Addressing concerns from some companies that the law would be onerous and too difficult to implement, Tanner referred to apparel companies such as Gap and Levi Strauss as examples of corporations that include extensive supply chain management polices and practices on the websites.

"There are a lot of best practices out there already, and the legislation merely requires disclosure of their policies," Tanner said. In other words, companies are not required to have policies, but to disclose whether or not they do, and if so to make them publicly available; that is, comply or explain.

"I think this is a great opportunity for companies to start a process, tell their story, and form multi-stakeholder initiatives to create risk management plans that are going to be robust and substantive," Tanner said.

"It's really important that companies look at their supply chains and start providing stakeholders with information about their risk management policies and practices, to ensure that there is no slave labor or human trafficking in their supply chains," she continued.

Since the 3,200 companies that would be required to disclose whether they have policies addressing human trafficking in their supply chains are headquartered throughout the world, subsequent efforts to enact such legislation in other states would have a much more thorough example of best practice.
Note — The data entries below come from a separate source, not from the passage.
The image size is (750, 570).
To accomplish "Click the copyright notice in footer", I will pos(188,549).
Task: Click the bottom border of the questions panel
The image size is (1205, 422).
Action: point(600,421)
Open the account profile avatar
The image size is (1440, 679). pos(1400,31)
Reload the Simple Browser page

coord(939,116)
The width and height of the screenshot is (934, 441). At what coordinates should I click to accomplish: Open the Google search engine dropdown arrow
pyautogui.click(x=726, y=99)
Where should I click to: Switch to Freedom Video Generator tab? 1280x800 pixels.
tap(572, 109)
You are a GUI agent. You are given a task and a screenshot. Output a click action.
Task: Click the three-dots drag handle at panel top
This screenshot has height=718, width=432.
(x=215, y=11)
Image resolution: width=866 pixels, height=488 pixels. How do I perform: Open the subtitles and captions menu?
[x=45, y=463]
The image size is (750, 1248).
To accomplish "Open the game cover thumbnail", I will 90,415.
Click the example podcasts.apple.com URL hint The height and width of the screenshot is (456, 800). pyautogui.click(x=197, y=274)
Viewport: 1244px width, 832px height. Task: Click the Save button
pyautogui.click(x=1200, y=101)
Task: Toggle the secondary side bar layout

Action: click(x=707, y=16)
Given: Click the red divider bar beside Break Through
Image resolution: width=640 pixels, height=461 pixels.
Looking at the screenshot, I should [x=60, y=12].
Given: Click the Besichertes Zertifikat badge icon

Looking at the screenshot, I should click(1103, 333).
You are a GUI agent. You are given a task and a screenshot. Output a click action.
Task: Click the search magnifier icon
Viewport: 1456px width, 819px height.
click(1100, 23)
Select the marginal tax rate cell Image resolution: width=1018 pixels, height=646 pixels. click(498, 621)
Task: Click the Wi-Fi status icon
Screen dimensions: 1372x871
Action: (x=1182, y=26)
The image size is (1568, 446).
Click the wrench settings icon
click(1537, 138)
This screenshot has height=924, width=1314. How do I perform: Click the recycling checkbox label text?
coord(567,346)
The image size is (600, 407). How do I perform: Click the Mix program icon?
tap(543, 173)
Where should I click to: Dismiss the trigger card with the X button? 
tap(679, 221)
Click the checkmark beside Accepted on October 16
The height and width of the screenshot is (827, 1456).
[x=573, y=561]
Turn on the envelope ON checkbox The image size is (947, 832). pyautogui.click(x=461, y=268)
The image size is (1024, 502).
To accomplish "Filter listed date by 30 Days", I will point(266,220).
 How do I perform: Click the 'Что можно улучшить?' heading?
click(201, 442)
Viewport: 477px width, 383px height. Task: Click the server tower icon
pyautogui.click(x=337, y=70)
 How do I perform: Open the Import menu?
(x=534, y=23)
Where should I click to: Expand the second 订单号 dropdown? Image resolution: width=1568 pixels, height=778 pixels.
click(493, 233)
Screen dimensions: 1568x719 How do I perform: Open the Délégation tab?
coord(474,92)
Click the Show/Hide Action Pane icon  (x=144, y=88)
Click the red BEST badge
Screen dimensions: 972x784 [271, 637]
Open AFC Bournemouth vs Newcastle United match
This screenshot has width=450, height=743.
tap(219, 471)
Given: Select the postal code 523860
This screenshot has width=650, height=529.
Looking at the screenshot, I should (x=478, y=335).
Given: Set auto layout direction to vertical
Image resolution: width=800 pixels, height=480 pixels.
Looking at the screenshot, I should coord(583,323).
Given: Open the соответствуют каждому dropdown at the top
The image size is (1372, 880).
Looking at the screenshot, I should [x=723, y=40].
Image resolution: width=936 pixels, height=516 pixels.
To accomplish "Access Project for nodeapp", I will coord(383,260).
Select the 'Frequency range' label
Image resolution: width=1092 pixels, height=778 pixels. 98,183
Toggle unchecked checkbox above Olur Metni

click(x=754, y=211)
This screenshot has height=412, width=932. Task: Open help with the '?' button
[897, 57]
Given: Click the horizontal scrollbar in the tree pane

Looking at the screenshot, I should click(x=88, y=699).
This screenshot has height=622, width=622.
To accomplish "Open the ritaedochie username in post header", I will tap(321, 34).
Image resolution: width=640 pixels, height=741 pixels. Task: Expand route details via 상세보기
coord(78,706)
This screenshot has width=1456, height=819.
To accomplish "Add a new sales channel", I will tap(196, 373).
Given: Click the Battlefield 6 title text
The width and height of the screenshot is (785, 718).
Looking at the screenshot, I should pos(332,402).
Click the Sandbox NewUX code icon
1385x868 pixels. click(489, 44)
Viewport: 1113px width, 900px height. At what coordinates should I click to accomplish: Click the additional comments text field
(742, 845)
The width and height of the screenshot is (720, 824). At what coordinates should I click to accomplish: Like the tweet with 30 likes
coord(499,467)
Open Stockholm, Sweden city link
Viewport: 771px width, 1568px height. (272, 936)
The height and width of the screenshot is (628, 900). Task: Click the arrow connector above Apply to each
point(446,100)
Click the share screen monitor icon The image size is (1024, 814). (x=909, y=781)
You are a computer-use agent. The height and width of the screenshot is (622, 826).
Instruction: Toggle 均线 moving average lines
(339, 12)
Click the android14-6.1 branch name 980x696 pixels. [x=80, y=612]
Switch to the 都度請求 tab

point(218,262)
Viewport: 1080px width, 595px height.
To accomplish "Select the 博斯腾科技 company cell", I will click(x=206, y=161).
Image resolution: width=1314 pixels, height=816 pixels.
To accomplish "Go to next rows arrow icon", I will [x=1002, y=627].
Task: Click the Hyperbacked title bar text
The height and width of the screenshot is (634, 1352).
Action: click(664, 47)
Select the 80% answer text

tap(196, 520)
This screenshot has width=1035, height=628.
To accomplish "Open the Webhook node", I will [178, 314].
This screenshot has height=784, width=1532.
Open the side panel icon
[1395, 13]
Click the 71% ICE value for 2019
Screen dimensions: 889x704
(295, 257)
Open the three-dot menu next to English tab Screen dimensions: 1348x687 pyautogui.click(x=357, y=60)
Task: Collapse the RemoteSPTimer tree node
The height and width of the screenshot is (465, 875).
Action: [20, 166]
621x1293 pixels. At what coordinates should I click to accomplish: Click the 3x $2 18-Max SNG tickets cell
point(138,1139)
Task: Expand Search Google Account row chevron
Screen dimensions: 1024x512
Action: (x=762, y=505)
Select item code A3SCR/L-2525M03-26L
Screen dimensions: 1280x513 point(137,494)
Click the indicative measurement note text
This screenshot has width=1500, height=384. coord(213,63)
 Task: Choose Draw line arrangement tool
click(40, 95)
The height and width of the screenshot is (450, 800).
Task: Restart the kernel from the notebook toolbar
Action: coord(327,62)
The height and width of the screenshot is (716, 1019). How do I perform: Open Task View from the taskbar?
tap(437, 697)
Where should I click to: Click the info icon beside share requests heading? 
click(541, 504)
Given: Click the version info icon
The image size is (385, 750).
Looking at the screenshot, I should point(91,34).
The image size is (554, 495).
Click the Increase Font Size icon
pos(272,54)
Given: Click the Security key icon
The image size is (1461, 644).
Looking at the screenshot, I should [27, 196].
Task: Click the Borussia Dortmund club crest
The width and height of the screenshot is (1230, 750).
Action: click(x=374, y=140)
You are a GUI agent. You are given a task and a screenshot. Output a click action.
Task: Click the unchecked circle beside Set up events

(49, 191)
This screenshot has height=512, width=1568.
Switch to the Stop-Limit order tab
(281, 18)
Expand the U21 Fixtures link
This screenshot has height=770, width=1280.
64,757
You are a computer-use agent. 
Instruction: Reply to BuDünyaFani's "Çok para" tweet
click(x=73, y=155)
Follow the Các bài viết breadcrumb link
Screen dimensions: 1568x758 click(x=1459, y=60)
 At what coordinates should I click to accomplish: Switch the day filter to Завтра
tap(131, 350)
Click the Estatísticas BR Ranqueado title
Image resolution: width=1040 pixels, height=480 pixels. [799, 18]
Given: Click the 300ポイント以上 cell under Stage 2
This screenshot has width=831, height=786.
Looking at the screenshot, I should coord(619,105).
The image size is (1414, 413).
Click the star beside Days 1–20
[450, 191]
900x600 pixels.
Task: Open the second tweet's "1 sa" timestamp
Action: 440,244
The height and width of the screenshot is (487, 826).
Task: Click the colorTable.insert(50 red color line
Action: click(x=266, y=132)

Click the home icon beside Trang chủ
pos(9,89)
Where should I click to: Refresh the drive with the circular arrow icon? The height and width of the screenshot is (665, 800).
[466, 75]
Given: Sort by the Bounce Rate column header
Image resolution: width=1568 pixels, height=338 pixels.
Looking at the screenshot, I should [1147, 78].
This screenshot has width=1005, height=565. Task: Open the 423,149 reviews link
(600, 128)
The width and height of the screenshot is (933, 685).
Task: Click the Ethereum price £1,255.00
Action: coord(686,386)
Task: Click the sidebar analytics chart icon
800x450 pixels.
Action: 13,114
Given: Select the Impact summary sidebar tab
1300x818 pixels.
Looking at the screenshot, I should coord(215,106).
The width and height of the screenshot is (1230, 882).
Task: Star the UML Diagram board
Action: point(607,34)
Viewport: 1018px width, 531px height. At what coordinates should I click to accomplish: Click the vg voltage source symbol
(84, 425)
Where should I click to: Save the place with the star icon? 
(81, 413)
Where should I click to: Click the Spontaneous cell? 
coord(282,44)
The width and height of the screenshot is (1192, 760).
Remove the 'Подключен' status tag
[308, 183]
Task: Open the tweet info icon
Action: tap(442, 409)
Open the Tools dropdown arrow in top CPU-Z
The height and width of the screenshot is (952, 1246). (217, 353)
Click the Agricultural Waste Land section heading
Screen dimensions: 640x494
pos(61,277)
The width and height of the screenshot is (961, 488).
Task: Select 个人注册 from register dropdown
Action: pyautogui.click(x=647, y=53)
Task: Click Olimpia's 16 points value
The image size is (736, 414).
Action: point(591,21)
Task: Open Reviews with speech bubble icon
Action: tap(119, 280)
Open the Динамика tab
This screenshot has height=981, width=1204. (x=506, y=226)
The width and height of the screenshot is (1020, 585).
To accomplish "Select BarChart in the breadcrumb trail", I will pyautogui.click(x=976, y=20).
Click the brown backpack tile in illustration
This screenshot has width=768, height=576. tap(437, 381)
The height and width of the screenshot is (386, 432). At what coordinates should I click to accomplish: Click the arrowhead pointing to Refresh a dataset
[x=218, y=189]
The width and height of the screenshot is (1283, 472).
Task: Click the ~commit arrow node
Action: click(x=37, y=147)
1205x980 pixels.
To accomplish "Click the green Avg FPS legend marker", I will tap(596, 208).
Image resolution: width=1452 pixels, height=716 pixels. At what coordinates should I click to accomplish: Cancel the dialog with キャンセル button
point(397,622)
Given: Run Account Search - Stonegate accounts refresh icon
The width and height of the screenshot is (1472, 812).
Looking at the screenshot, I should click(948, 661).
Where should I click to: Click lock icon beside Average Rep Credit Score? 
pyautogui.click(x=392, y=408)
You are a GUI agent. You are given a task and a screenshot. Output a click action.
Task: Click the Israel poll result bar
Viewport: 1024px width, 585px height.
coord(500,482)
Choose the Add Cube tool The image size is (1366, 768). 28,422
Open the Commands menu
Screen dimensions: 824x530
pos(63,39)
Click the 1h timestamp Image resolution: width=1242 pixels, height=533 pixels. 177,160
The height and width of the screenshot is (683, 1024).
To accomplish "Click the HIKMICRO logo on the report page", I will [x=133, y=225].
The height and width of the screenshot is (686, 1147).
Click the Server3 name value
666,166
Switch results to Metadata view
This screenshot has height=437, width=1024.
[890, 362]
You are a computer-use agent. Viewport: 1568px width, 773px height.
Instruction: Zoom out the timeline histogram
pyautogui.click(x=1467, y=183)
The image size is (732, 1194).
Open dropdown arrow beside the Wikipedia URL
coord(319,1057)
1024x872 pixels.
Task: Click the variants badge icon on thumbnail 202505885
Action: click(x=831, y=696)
In fact, as Tanner told SocialFunds.com, ASSET is already exploring the possibility of sponsoring similar legislation in other states besides California.

Founded by Julia Ormond, an actress and former UN Goodwill Ambassador Against Slavery and Human Trafficking, ASSET "helps companies understand that making a comparatively tiny investment to eliminate slavery from their supply chains offers a competitive business advantage with incalculable long-term rewards," according to its website.

Calling for the passage of the California legislation, Ormond said, "Today’s supply chains are extremely complex. This bill is a small but crucial step, enabling the consumer and investor to support companies who are doing what they can."

Tanner said, "When you have legislation like this that will affect many companies, legislative advocacy makes sense. Adding the investor voice helps protect companies, and make them stronger."

"It's in the best interest of companies to do this," she added, "To protect their reputations and to ensure that there are no protests or fines, or legislative and regulatory risks."